He laid the bill of sale on the table; it was an altogether practical matter on which he sat in judgment, but he was going to do nothing rashly. A plain business document: he took Dr. Knowles’s share in the factory; the payments made with short intervals; John Herne was to be his indorser: it needed only the names to make it valid. Plain enough; no hint there of the tacit understanding that the purchase-money was a wedding dowry; even between Herne and himself it never was openly put into words. If he did not marry Miss Herne, the mill was her father’s; that of course must be spoken of, arranged to-morrow. If he took it, then? if he married her? Holmes had been poor, was miserably poor yet, with the position and habits of a man of refinement. God knows it was not to gratify those tastes that he clutched at this money. All the slow years of work trailed up before him, that were gone,—of hard, wearing work for daily bread, when his brain had been starving for knowledge, and his soul dulled, debased with sordid trading. Was this to be always? Were these few golden moments of life to be traded for the bread and meat he ate? To eat and drink,—was that what he was here for?

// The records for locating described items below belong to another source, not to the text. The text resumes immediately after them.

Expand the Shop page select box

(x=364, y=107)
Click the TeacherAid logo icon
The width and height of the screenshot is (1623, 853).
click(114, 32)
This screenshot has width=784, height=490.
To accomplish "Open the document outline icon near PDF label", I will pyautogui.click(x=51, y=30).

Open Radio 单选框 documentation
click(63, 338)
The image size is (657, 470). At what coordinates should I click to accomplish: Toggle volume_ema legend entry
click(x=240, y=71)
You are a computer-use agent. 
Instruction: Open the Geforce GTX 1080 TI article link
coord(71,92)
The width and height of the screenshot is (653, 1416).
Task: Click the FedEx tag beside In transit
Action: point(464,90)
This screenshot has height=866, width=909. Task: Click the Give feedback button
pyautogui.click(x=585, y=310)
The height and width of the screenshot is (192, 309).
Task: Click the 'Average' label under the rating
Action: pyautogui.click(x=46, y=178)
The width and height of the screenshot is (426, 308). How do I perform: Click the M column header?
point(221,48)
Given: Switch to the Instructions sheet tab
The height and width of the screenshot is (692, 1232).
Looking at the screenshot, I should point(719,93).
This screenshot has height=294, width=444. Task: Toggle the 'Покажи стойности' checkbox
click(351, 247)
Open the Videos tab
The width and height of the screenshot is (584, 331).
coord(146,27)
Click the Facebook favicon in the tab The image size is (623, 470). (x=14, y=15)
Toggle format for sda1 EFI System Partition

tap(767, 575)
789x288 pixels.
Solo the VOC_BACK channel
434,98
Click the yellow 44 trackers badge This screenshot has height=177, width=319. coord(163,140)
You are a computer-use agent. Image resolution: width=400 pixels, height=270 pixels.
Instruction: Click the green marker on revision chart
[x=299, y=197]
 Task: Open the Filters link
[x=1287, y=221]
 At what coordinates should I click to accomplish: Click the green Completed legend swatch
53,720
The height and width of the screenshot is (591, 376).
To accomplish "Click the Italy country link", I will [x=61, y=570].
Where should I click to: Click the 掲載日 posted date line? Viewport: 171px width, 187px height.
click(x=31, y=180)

As he paced the floor mechanically, some vague recollection crossed his brain of a childish story of the man standing where the two great roads of life parted. They were open before him now. Money, money,—he took the word into his heart as a miser might do. With it, he was free from these carking cares that were making his mind foul and muddy. If he had money! Slow, cool visions of triumphs rose before him outlined on the years to come, practical, if Utopian. Slow and sure successes of science and art, where his brain could work, helpful and growing. Far off, yet surely to come,—surely for him,—a day to come when a pure social system should be universal, should have thrust out its fibres of light knitting into one the nations of the earth, when the lowest slave should find its true place and rightful work, and stand up, knowing itself divine. “To insure to every man the freest development of his faculties”: he said over the hackneyed dogma again and again, while the heavy, hateful years of poverty rose before him that had trampled him down. “To insure to him the freest development,” he did not need to wait for St. Simon, or the golden year, he thought with a dreary gibe; money was enough, and—Miss Herne.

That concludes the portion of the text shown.